** Dataset excerpts follows **

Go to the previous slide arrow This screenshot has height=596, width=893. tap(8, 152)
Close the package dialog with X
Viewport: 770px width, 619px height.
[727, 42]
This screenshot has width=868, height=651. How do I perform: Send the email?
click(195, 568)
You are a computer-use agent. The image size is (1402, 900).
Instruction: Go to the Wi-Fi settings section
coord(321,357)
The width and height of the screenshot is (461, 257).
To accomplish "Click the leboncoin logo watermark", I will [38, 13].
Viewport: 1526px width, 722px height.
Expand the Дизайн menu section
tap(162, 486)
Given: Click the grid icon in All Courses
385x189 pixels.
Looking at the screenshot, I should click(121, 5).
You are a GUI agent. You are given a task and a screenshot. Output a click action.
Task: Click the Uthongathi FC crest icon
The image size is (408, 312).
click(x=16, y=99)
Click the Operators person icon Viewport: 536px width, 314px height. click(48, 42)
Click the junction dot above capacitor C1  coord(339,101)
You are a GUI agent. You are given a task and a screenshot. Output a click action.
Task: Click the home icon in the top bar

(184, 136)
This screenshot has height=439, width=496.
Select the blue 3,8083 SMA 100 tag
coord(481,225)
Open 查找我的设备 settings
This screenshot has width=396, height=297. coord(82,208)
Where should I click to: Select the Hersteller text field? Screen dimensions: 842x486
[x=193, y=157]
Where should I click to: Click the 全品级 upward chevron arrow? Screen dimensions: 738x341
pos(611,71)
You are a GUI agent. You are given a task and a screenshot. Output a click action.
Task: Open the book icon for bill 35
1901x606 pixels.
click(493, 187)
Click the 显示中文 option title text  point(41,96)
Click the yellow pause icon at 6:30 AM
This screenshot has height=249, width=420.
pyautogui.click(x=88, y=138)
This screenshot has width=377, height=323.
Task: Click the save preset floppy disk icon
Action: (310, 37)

** End of Dataset excerpts **

▶ Problem requirements: With the line containing "Click the junction" as the first and the last line above as the final one, copy those lines exactly and no others.

▶ Solved exercise:
Click the junction dot above capacitor C1  coord(339,101)
You are a GUI agent. You are given a task and a screenshot. Output a click action.
Task: Click the home icon in the top bar

(184, 136)
This screenshot has height=439, width=496.
Select the blue 3,8083 SMA 100 tag
coord(481,225)
Open 查找我的设备 settings
This screenshot has width=396, height=297. coord(82,208)
Where should I click to: Select the Hersteller text field? Screen dimensions: 842x486
[x=193, y=157]
Where should I click to: Click the 全品级 upward chevron arrow? Screen dimensions: 738x341
pos(611,71)
You are a GUI agent. You are given a task and a screenshot. Output a click action.
Task: Open the book icon for bill 35
1901x606 pixels.
click(493, 187)
Click the 显示中文 option title text  point(41,96)
Click the yellow pause icon at 6:30 AM
This screenshot has height=249, width=420.
pyautogui.click(x=88, y=138)
This screenshot has width=377, height=323.
Task: Click the save preset floppy disk icon
Action: (310, 37)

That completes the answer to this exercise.